For most growers, waving their fruit off at the gate is like sending the kids to school.

You’ve toiled and sweated and stressed to cultivate the little darlings and now it’s up to the teacher – or the post-harvest partner – to ensure decent results at the end of the year.

Like teaching, the post-harvest game is reserved for masochists and adrenaline junkies and lots of things go on outside growers’ – or parents’ – field of view.

The success or failure of your chosen custodian largely rests on a few crucial ingredients: planning, knowing the fruit, sticking to the plan and keeping your eye on the ball.

Gearing up

 A good post-harvest operator typically started gearing up six months ago.

A really great operator is already planning for harvests 2016-2018. In this game things change quickly, so plans B, C and Z had better be lined up for those times when things get hairy.

In cracking 100 million trays this season, Apata Group knows the shipping programme will likely extend out later, requiring more fruit to be held longer.

Aside from providing the very best cool chain possible, the Holy Grail lies in understanding the fruit attributes of each maturity area.

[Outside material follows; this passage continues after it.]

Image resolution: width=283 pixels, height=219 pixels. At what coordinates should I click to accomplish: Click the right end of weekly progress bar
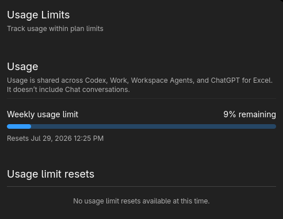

This relies on a combination of historical behaviour, snapshots at harvest and a continual monitoring regime throughout the storage season.

Unlocking these secrets requires investment in smart people, who’re able to devote themselves to this alone – people like Dustin Hoffman’s ‘Rain Man’.

Stick with the plan

Growers are wonderful people for 50 weeks of the year but, for two weeks, they grow horns.

It’s understandable given a year’s work is hanging out in the breeze, there’s a clamour for landing space on the runway and the story of packhouses trying to keep everybody happy usually precedes a spectacular disaster in coolstore.

However, the packer you should trust is not the one who says yes to everything

but the one with the intestinal fortitude and courage under fire to make the right big picture calls amidst all the noise.

Saying yes to waspy growers is like wetting your pants; there’s a brief moment of relief, but ultimately an uncomfortable mess to clean up afterward.

Check your packers’ history before placing your trust in them. In the end, it’s the full season Orchard Gate Returns – the exam results – that count.

No part of harvest or post-harvest can be done on automatic pilot – the fruit’s volatile, the weather’s volatile and the people are definitely volatile under pressure.

Running a post-harvest facility is like being a conductor of an orchestra on methamphetamine. Being plugged in to the key metrics and the people 24/7 is not negotiable.

Disagreeable junkie

So there it is: When seeking the perfect post-harvest custodian, find an anally-retentive, disagreeable adrenaline junkie.

And do make sure you like the people you’re dealing with – life’s too short not to love what you do, and love who you’re doing it with.